## Work to complete
In the data, find each line where the word "link" appears and list that line.

## Excerpted data

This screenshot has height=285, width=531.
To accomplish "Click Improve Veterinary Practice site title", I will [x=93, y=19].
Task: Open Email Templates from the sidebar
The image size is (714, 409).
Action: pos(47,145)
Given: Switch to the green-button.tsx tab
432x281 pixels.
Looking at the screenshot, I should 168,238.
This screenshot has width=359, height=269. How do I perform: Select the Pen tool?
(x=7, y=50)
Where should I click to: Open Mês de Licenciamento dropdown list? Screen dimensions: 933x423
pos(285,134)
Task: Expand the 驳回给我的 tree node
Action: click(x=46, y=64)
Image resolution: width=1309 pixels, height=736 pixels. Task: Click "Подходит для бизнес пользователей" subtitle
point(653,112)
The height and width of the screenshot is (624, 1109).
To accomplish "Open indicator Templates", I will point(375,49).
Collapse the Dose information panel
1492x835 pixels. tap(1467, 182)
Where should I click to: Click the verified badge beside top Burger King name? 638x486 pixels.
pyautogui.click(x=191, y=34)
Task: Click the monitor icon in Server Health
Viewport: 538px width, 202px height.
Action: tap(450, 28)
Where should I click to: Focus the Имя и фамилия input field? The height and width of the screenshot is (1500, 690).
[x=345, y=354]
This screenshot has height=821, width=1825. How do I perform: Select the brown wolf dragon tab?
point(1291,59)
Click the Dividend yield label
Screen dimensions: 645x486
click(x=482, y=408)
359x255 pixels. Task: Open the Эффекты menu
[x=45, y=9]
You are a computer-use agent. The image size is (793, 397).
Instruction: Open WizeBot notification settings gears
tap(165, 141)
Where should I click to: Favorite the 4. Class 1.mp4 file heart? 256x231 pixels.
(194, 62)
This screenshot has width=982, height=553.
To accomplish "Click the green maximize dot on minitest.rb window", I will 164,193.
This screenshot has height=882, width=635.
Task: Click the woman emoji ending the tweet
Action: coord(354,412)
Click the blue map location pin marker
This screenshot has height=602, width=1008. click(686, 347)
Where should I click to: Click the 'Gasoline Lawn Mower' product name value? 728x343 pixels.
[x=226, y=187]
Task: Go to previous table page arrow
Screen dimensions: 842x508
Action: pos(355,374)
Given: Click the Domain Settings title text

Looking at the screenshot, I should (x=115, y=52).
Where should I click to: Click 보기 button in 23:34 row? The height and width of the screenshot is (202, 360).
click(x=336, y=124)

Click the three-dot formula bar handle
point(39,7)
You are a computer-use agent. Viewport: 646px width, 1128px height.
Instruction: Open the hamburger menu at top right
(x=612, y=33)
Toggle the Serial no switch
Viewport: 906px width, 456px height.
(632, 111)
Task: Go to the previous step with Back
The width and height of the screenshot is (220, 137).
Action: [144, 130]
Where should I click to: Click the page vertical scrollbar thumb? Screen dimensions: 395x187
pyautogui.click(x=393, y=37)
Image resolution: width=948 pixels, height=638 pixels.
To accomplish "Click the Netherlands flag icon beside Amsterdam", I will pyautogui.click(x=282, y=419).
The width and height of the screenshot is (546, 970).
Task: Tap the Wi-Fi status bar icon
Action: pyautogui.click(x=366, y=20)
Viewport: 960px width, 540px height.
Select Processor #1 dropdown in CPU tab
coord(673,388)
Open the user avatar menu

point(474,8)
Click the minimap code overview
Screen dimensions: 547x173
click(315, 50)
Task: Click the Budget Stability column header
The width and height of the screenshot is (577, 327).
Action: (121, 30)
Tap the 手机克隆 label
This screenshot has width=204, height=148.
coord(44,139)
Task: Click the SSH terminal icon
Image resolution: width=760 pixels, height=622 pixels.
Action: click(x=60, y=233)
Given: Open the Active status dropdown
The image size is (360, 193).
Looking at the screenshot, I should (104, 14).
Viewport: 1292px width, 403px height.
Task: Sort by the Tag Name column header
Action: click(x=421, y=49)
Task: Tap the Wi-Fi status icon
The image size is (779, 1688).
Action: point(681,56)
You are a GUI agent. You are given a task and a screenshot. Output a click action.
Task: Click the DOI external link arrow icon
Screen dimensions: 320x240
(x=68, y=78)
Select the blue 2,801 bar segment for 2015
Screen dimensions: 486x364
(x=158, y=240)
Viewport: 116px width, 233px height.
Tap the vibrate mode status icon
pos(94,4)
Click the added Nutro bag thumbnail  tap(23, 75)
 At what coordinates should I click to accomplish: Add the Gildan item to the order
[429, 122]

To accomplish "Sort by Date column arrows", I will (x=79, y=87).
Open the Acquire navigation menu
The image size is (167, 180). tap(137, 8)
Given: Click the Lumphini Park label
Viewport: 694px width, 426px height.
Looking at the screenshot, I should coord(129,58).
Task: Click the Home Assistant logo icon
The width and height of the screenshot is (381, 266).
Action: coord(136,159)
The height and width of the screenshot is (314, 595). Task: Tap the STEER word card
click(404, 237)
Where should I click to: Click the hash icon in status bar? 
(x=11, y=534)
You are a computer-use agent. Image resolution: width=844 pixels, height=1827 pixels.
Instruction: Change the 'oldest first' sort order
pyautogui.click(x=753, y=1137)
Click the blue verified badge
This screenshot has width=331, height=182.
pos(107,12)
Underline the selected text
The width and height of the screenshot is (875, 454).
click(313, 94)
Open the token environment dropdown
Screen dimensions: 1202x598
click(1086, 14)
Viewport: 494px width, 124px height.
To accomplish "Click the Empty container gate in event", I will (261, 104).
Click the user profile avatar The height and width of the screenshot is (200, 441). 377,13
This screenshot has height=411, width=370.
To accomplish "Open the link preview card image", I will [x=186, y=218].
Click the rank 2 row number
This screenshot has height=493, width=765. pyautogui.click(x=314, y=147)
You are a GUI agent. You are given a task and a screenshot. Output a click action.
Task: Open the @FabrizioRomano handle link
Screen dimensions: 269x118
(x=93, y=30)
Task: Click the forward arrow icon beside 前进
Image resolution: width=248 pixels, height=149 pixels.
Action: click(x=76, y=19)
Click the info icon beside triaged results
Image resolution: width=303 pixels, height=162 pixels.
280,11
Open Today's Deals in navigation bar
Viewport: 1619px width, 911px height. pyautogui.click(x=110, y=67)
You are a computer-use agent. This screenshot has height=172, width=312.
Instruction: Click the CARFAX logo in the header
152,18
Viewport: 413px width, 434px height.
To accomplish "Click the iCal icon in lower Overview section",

## Your response
Task: Click the DOI external link arrow icon
To accomplish "Open the link preview card image", I will [x=186, y=218].
Task: Open the @FabrizioRomano handle link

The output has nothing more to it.